A 「売上が減少しても、利益を確保できる体質を作りたい」

B 「10%以上の経常利益を生み出せる会社にするには」

C 「着実に、新規得意先や新規顧客の獲得を行っていくには」

D 「現得意先や現顧客からの売上増を実現したい」

E 「営業担当者に頼らずに、顧客の獲得ができないか」

 

売上は、得意先や顧客、市場などの影響を受けて、変動するものです。

決して固定しているものではありません。

しかし、経費を変動させるのはなかなか難しく、さらに、利益を確実に確保するのは難しいものです。

では、売上の変動に振り回されずに利益を確保するにはどうすればいいか?

これには、JALの取り組みがとても参考になります。

JALの取り組みは、我々中小企業にはあまり役に立たないと思うかも分かりませんが、全く逆です。

JALは、世界の航空会社の中でも売上規模はANAよりも格下です。

    営業収入

  • ANA 1兆6,010億
  • JAL 1兆3,090億

 

しかし、利益はANAを遙かに上回り、ANAの9倍を超える利益を生み出しています。

    税引後純利益

  • ANA  180億
  • JAL 1660億

(上記いずれも、出典:一般財団法人 日本航空機開発協会)

なぜJALは、売上はANAより少ないのに、9倍を超える利益を生み出せるのでしょうか?

普通に考えると、売上の多い方が利益も多いはずです。

仮に、売上の少ない会社の利益が多いとしても、同業他社と比べて「10倍以上!」という驚く利益を生み出すには何かあるはずです。

何かに取り組んでいるはずです。

実は、このJALの取り組みが中小企業でもできることなのです。

実際に、JALが取り組んでいることを、自社に当てはめて取り組んでいる会社の利益率を見てみると、取り組み前と後とを比べると、利益率が10%以上も上がっているのです。

たまたまなのでしょうか?

いいえ、私のクライアントの中には、このような会社がたくさんあります。

ということは、たまたま生まれた成果ではなく、「何かに」取り組んだ結果、生まれた成果だということができます。

「何か」?って何だと思いますか?

「経費をコントロールする手法」です。

「なんだ、経費を削減することか...。」

 

全然、違います。

経費の削減ではありません。

経費をコントールするという言葉を聞くと、簡単そうに思うかも分かりません。

何となく分かった気になるかもわかりません。

でも、注意して下さい。

あのJALは再建という瀬戸際から必死で取り組み始めた結果、驚くべき利益を生み出しているわけですが、ANAは取り組んでいないのか、あるいは取り組むことが大変で取り組めないのか分かりませんが、いずれにしても経費コントロールということには取り組めていないのです。

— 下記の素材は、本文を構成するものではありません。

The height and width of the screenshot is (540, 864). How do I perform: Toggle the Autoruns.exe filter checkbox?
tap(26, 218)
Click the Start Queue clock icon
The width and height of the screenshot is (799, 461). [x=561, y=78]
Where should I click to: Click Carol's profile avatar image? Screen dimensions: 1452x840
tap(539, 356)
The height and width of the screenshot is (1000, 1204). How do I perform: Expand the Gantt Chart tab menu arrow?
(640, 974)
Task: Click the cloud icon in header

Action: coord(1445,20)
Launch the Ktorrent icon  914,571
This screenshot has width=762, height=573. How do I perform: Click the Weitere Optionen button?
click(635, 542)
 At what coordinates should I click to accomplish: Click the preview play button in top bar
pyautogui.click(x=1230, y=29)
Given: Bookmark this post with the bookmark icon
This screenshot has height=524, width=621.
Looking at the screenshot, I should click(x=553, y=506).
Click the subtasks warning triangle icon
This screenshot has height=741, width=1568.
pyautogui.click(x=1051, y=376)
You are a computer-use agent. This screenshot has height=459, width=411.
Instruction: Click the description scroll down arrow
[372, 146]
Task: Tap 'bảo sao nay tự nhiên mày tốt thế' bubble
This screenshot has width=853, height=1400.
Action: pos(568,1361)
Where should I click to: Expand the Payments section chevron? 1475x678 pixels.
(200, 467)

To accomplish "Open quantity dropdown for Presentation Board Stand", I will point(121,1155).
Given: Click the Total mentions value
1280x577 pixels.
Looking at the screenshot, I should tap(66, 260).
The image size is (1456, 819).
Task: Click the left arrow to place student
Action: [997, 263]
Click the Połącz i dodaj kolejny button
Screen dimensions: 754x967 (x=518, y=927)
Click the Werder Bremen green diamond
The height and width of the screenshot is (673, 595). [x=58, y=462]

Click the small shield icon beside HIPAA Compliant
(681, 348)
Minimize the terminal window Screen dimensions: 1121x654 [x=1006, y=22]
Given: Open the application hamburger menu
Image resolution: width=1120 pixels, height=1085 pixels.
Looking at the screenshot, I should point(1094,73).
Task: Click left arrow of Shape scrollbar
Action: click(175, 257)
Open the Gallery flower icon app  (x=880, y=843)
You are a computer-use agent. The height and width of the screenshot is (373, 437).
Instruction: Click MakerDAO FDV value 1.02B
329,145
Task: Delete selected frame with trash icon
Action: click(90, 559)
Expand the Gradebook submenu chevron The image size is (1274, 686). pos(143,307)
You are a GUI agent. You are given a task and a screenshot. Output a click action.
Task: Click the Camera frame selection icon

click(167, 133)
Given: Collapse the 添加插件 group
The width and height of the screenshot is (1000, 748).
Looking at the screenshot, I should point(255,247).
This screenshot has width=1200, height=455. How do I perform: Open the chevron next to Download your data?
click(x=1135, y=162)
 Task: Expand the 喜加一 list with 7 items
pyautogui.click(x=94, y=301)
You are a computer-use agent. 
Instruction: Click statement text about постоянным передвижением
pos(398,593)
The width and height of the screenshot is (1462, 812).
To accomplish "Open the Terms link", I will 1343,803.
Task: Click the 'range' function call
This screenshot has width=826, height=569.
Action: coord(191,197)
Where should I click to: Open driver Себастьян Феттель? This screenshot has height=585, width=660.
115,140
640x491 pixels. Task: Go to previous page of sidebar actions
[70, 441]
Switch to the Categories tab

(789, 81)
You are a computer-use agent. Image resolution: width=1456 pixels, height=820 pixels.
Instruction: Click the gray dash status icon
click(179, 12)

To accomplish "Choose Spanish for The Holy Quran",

簡単に、取り組んでもない私たちが分かった気になってはいけません。

よく理解した上で、分かった気になることです。

 

もう少しだけ詳しくお話しますね。

例えば、航空会社の場合、

搭乗者数が少なくても、飛行機を飛ばす燃料代、CAと言われる客室常務員の方々の経費など、かかる経費は搭乗者数が多くても少なくても変わりません。

言葉通り「固定費」なのです。

新幹線も同じです。乗客が少ないからといって16両を11両にできるかというとできないですよね。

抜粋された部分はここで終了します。